Fig. 3.A 74-year-old woman (Patient 8) hemodynamically instable with massive bleeding from a 10 cm angiomyolipoma in the right upper pole (a,b). Angiography demonstrating several small aneurysms in relation to the angiomyolipoma (c,d). About one-third of the kidney was selectively embolized with use of microcoils (e). She had a compartment syndrome with bladder pressure up to 22 mmHg and inflammation after embolization and was on hemodialysis for a period, but recovered slowly and completely.

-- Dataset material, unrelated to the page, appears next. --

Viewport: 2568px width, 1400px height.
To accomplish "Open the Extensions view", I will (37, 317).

Fig. 4.A 44-year-old woman (Patient 4) with an incidentally discovered 12 cm angiomyolipoma posterolaterally in the right kidney (a,b). Renography showed a distribution left/right kidney 59/41%. Selective embolization was intended, but was not possible and the procedure ended-up with embolization of the whole kidney with coils and a supplementary vascular plug (c,d). Follow-up after 7 months with CT (upper left, Hounsfields units [HU] of residual angiomyolipoma was –100) (e). After 2.5 years (f,g,h) MRI showed angiomyolipoma size 2.5 cm, right kidney size 5.2 cm, and left kidney size 11.4 cm. The total kidney function was normal (eGFR).

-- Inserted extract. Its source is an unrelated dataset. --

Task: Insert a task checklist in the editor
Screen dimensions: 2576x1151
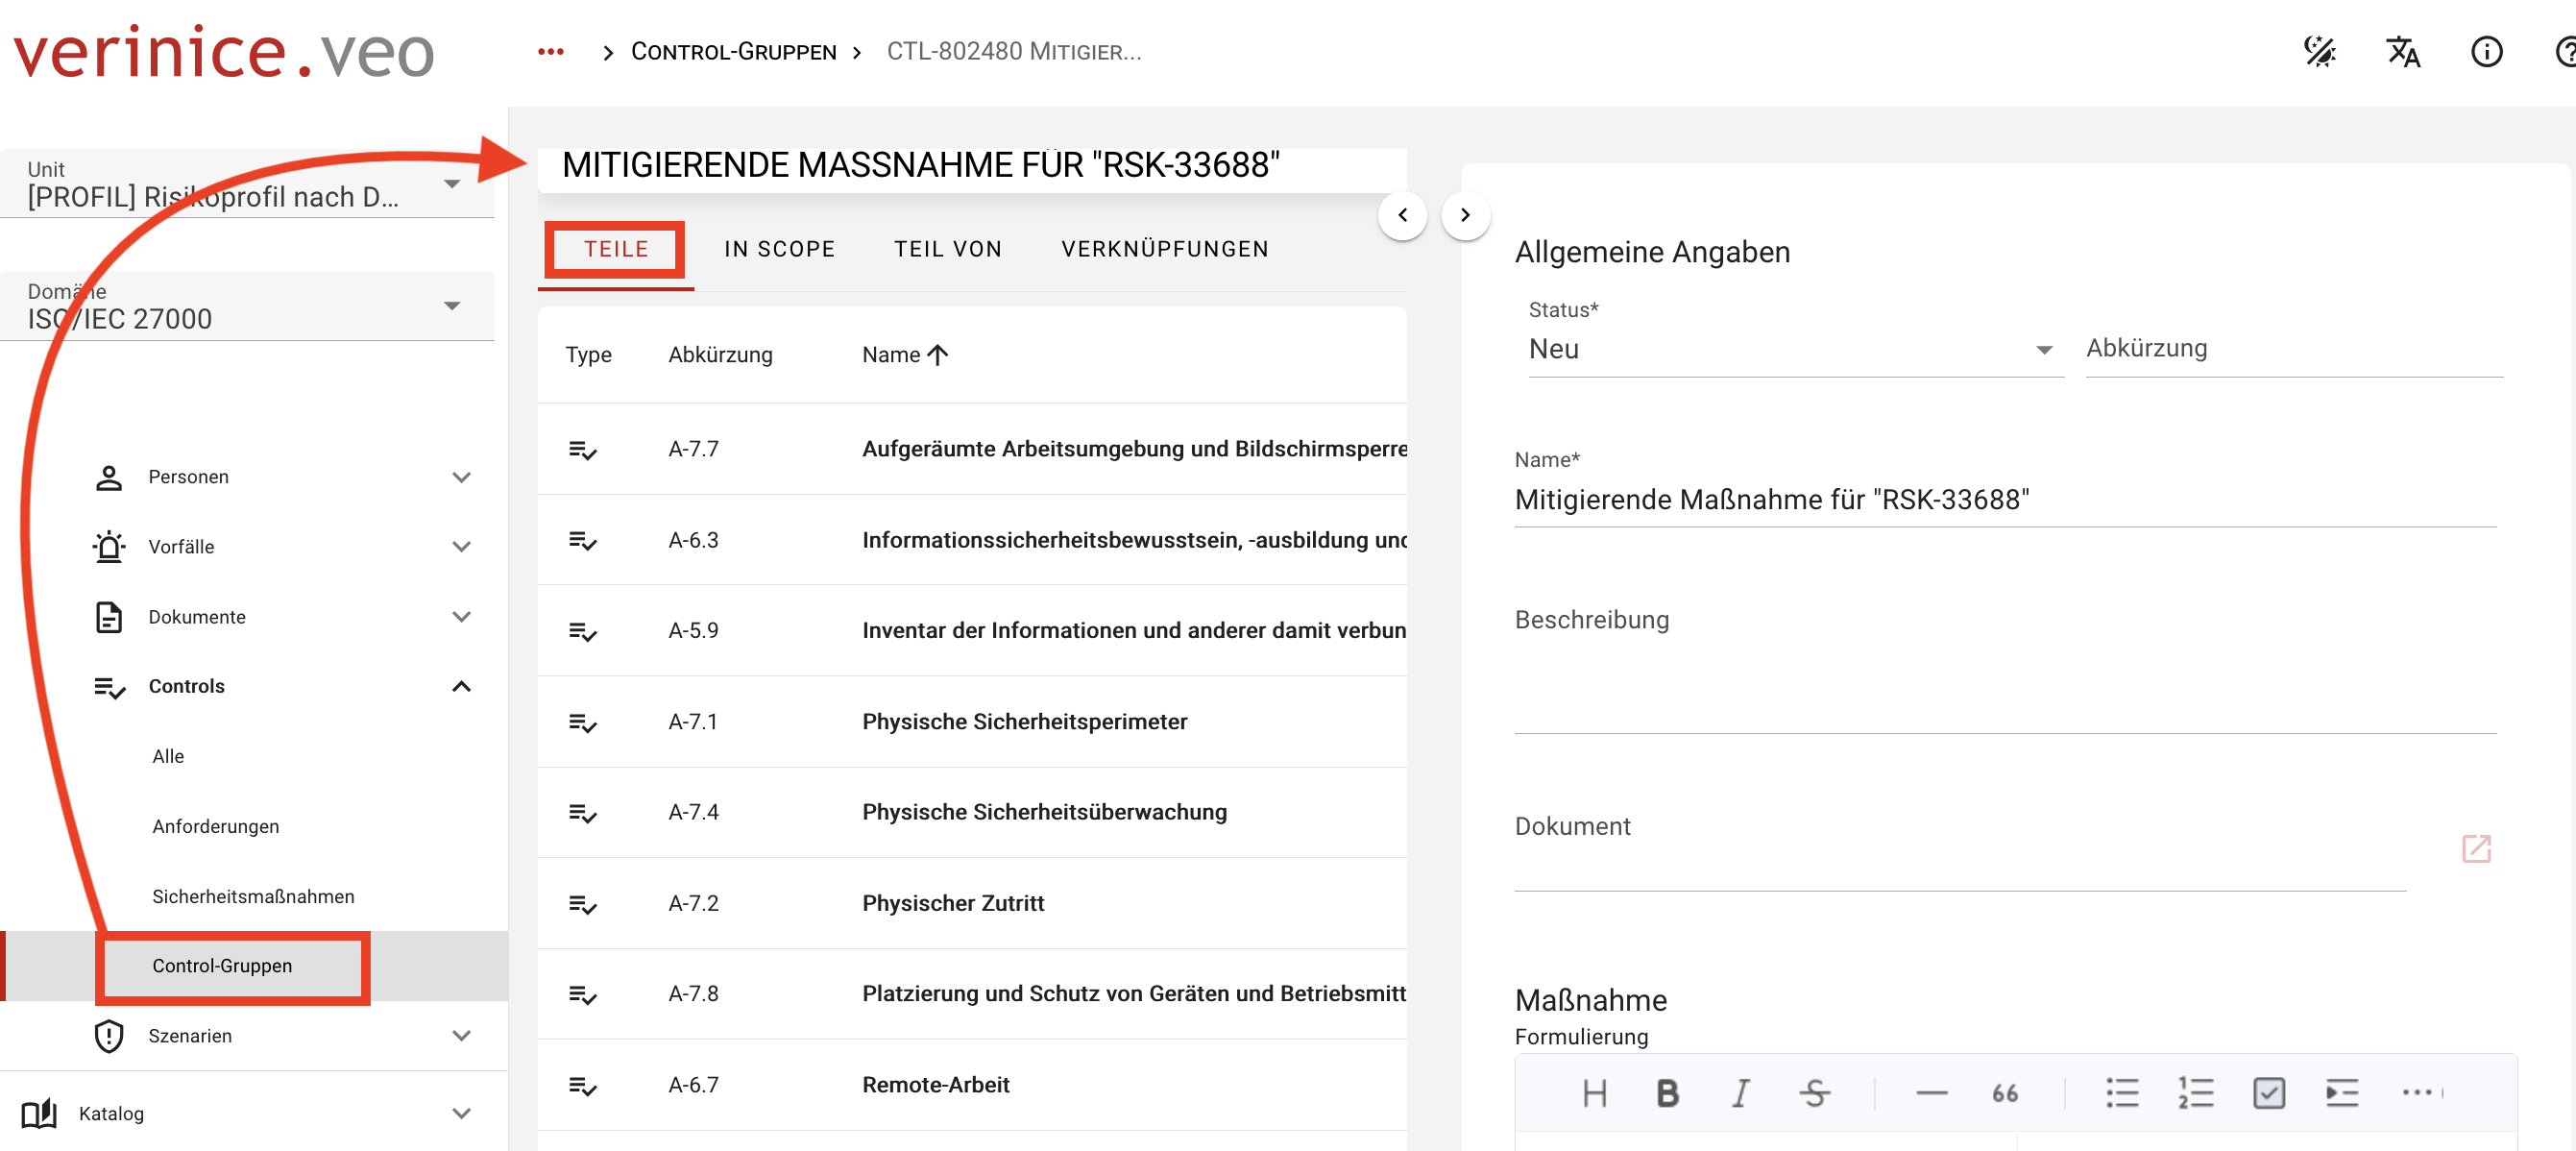Action: [x=2268, y=1092]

Fig. 5.A 54-year-old woman (Patient 1) 10 years after acute embolizaton of spontaneous bleeding from a 7 cm angiomyolipoma in left kidney. About one-third of the kidney was selectively embolized. At follow-up the residual tumor measured 2 cm and the renographic functional distribution of left/right kidney was 39/61% and the total kidney function (eGFR) was normal.